Von der Fiesta zum Chefkoch

René Hiltebrand wandert als Koch nach Mexiko aus und verzaubert seine Gäste in einem Hotel in Cancún mit überraschenden Menüs aus seinem reichhaltigen Repertoire der mexikanischen Küche.

Herr Hiltebrand, woher kommt Ihre Leidenschaft für den Kochberuf?

Eigentlich wollte ich mal Landschaftsgärtner werden. Doch machte mir das Experimentieren in der Küche meiner Mutter schon immer ungemein Spass und schlussendlich ermunterte sie mich eine Kochlehre zu absolvieren. Dafür bin ich ihr bis heute sehr dankbar, der eingeschlagene Weg hat sich für mich als Glücksfall erwiesen.

Wie kommt man als deutscher Koch nach Mexiko?

Am Anfang stand der Besuch eines Latino-Festivals in Berlin. Ich lernte da einige nette Mexikaner kennen, die mir von ihrem Land vorschwärmten und mir die Jobmöglichkeiten im touristischen Cancún erläuterten. Schon nächsten Sommer verbrachte ich mit Freunden drei Wochen Urlaub in Mexiko, auf der Halbinsel Yucatán. Wir reisten auf eigene Faust, so ursprünglich wie möglich sollte es sein.

Sehr bald schloss ich Land und Leute ins Herz und statt mit den Jungs das Nightlife von Cancún unsicher zu machen, knüpfte ich bereits Kontakte in einigen grösseren Hotels. Als Koch ist das glücklicherweise nicht so schwer. Ich war ungebunden und damals wie heute unternehmungslustig. Ich merkte sehr bald, dass eine grosse Fluktuation herrschte, das heisst es waren andauernd irgendwelche Stellen frei. Schlussendlich klappte es in einem eher kleinen Hotel. Ich sagte denen ich sei in drei Monaten zurück und ein Handschlag besiegelte diesen mündlichen Arbeitsvertrag.

Restaurant-Bar am karibischen Strand
Beach Bar und Restaurant am karibischen Strand.

Entsprachen die ersten Wochen und Monate in Mexiko Ihren Vorstellungen?

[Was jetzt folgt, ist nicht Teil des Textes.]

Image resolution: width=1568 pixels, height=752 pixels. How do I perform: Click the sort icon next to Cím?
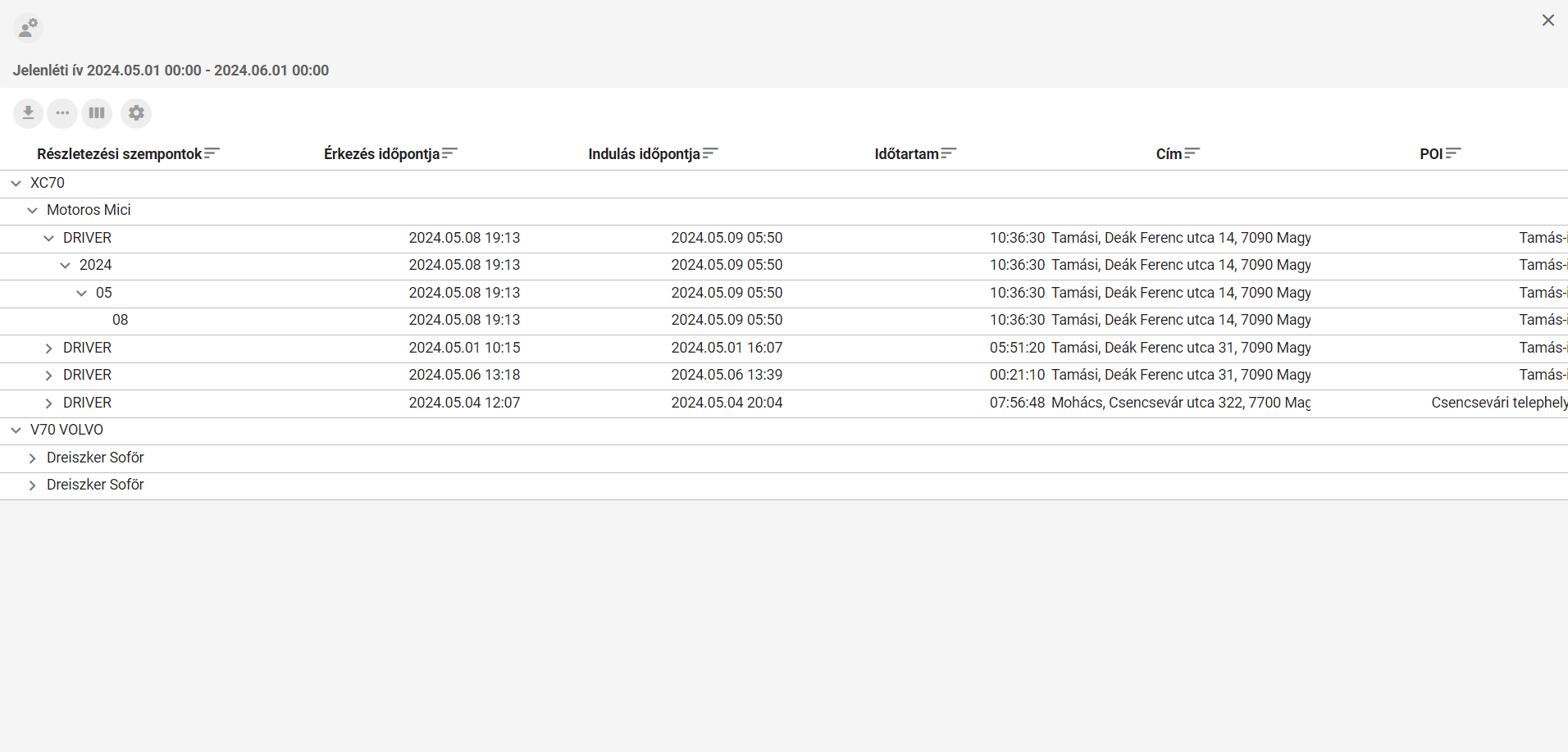(1192, 153)
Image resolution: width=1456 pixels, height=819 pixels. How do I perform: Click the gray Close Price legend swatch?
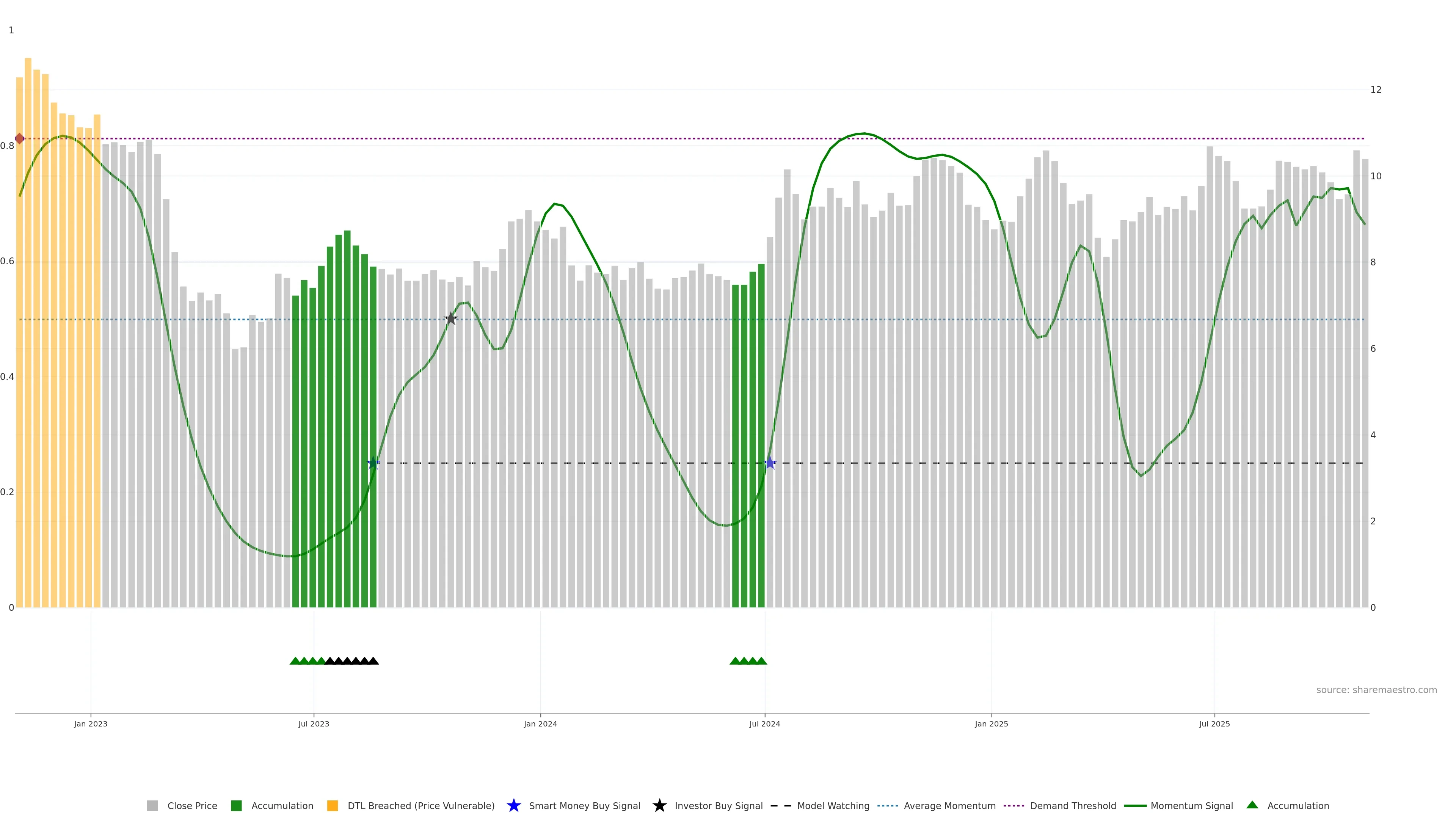152,806

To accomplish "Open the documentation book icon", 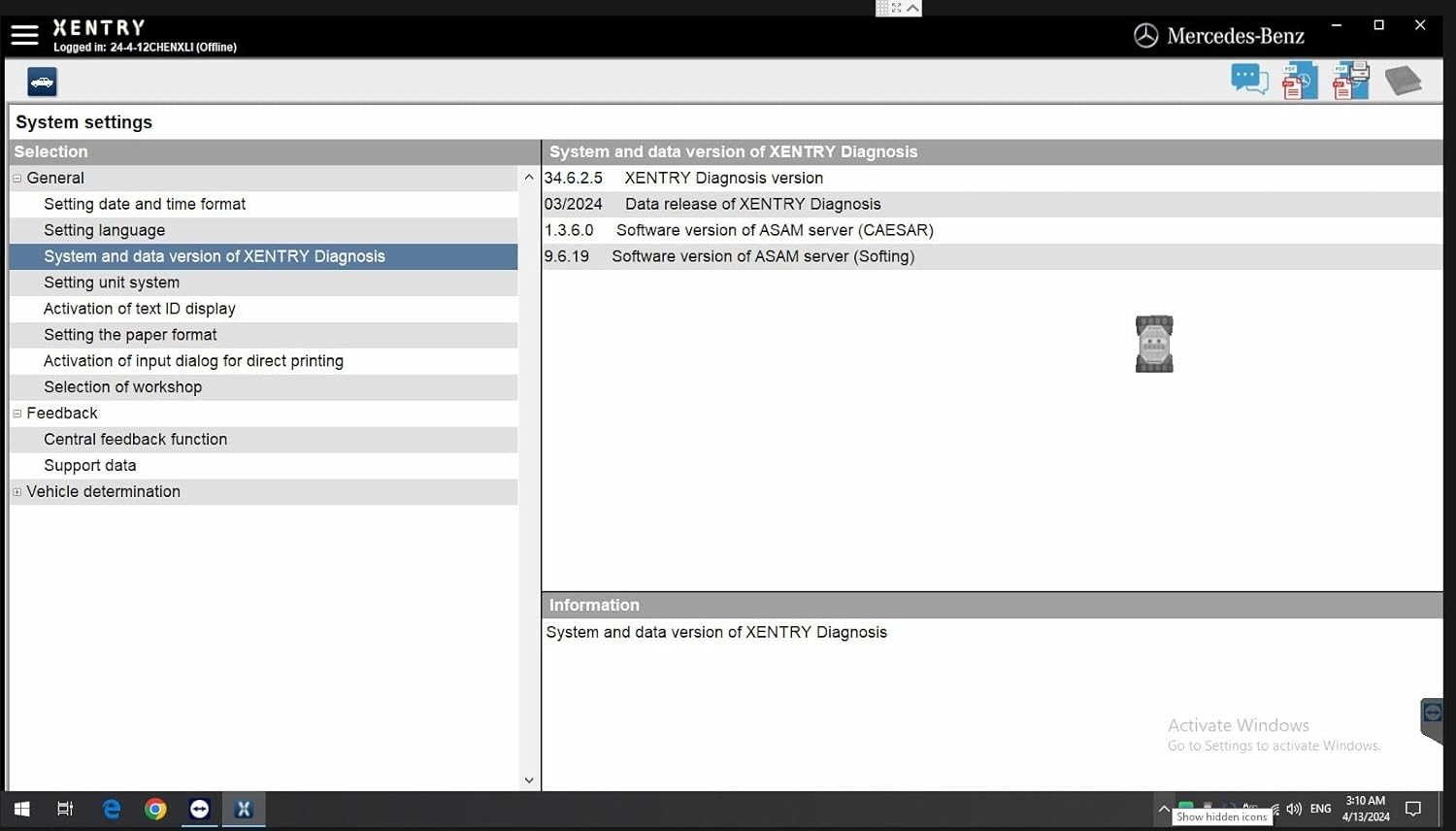I will point(1405,80).
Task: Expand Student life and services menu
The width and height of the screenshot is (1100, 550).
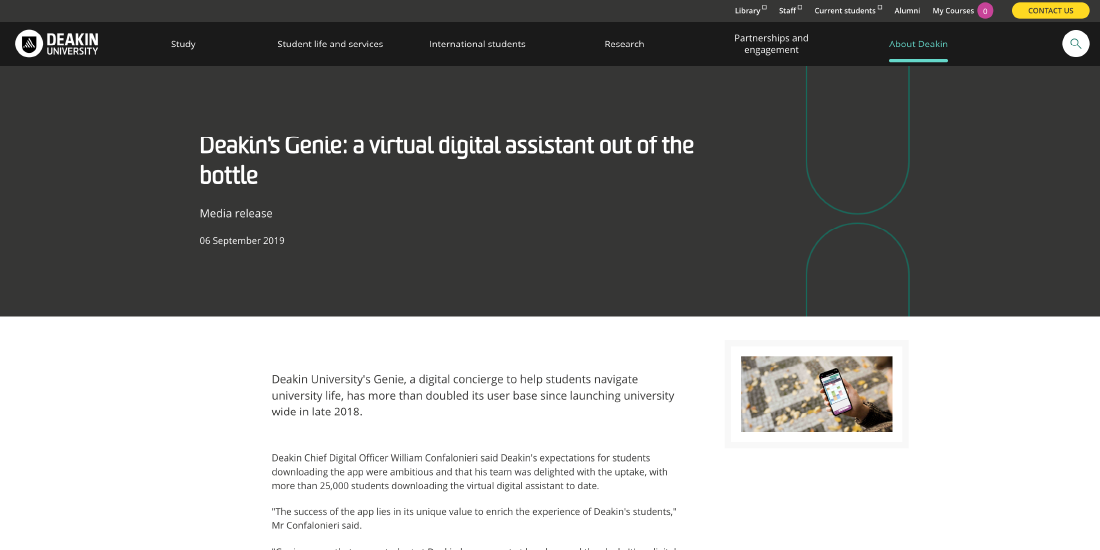Action: point(330,44)
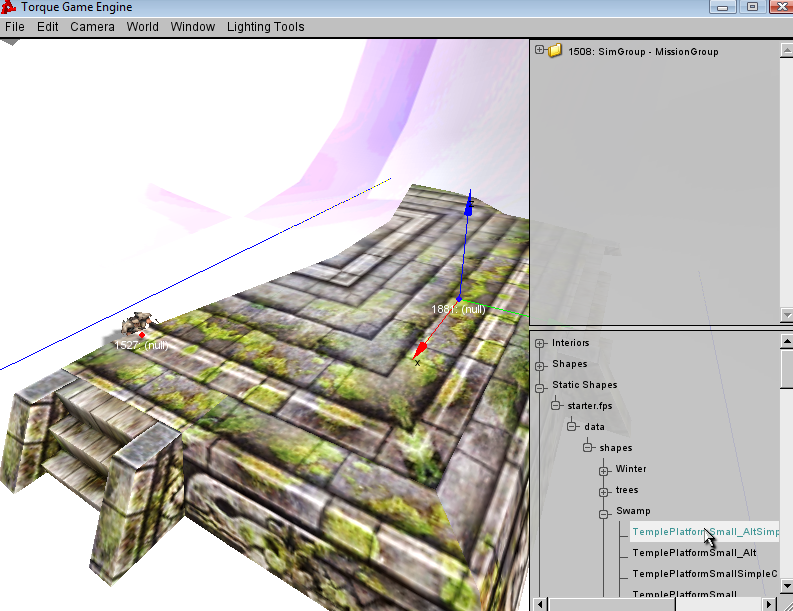Click the Torque Game Engine title icon
The height and width of the screenshot is (611, 793).
pos(10,8)
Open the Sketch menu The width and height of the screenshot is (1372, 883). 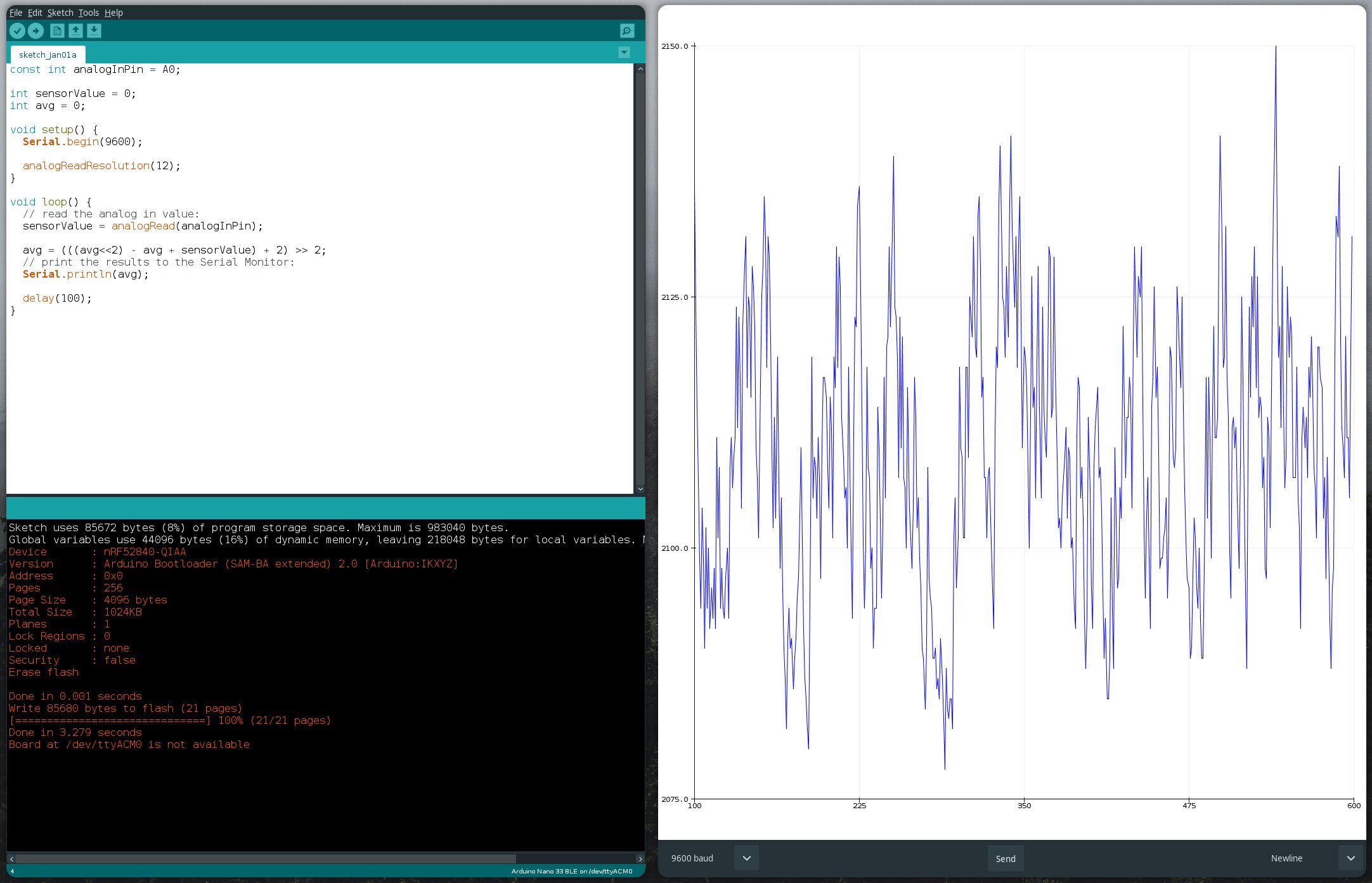coord(60,13)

Ich glaube so richtig vorstellen kann man sich einen Auslandsjob gar nicht. Nach meiner kurzen Urlaubsreise konnte ich auch nicht behaupten, das Land wirklich gut zu kennen. Es war ein intensiver Anfang, ganz bestimmt, mit Höhen und Tiefen. Allenfalls hätte jemand anderes bereits das Handtuch geschmissen und den Einsatz abgebrochen. Mit viel Offenheit, Flexibilität und Lernbereitschaft war ich jedoch alles in allem schnell drin im mexikanischen Arbeitsalltag. Der Beruf des Kochs ist sehr international, mit Fleiss und Qualitätsbewusstsein hatte ich das lokale Team bald auf meiner Seite und dann waren wir ein Herz und seine Seele zum Wohle der Gäste (lacht).

Wie stand es um die Kommunikation, sprachen Sie spanisch?

Nach der Rückkehr meiner kleinen Rundreise durch Mexiko schrieb ich mich sofort für einen Spanischkurs ein, kein Witz. Ich war mir der Wichtigkeit der Sprache durchaus bewusst, war aber auch realistisch genug, bei den bescheidenen Fortschritten in den drei Monaten in Deutschland nicht zu verzweifeln. Dazu konnte ich meine vorherigen Arbeitgeber überzeugen, eine Mexiko-Woche anzubieten, bei der wir jeden Abend ein neues 5-Gang-Menü mit mexikanischen Spezialitäten anboten. Ich war also plötzlich im Besitz der besten Kochbücher der mexikanischen Küche, die Hälfte davon in Spanisch und lernte in kürzester Zeit sprachlich wie auch fachlich sehr viel dazu.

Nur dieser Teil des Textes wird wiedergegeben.